START SUPPLIED RECORDS

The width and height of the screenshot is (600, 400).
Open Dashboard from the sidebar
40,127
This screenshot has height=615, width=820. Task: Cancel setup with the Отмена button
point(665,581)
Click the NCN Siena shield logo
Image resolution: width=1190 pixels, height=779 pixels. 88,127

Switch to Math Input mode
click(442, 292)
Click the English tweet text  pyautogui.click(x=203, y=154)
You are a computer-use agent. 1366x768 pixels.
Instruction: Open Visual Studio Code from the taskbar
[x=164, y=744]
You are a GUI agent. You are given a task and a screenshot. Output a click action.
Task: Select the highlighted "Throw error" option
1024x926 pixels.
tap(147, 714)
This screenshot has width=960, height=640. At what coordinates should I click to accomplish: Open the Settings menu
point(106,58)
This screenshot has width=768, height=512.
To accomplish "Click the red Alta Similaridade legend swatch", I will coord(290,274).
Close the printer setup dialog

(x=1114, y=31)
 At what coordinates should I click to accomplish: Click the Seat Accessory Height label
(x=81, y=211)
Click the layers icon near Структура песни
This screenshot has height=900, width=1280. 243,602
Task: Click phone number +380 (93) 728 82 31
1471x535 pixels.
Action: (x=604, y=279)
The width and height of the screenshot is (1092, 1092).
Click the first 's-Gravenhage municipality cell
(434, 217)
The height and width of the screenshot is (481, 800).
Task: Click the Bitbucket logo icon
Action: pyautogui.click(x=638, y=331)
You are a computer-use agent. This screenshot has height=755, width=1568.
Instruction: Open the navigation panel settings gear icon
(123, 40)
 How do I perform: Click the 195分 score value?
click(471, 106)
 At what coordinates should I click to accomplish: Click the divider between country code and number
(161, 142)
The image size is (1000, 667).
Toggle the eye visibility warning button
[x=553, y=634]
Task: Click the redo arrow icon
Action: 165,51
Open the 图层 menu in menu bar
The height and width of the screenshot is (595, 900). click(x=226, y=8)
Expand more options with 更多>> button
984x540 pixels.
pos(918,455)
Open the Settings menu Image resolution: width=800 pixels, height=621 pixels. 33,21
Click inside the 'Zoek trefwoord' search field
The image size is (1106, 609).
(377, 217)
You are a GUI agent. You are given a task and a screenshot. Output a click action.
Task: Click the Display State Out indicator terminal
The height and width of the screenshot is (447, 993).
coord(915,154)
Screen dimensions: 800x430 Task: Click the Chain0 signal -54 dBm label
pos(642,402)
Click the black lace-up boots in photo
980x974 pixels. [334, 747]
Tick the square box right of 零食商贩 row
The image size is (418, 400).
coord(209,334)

END SUPPLIED RECORDS

## [EXERCISE BRIEF]
Look above and repeat, character for character, the lines from the first one to the line with "You are a computer-use agent. 1366x768", counting both.

## [TASK SOLUTION]
The width and height of the screenshot is (600, 400).
Open Dashboard from the sidebar
40,127
This screenshot has height=615, width=820. Task: Cancel setup with the Отмена button
point(665,581)
Click the NCN Siena shield logo
Image resolution: width=1190 pixels, height=779 pixels. 88,127

Switch to Math Input mode
click(442, 292)
Click the English tweet text  pyautogui.click(x=203, y=154)
You are a computer-use agent. 1366x768 pixels.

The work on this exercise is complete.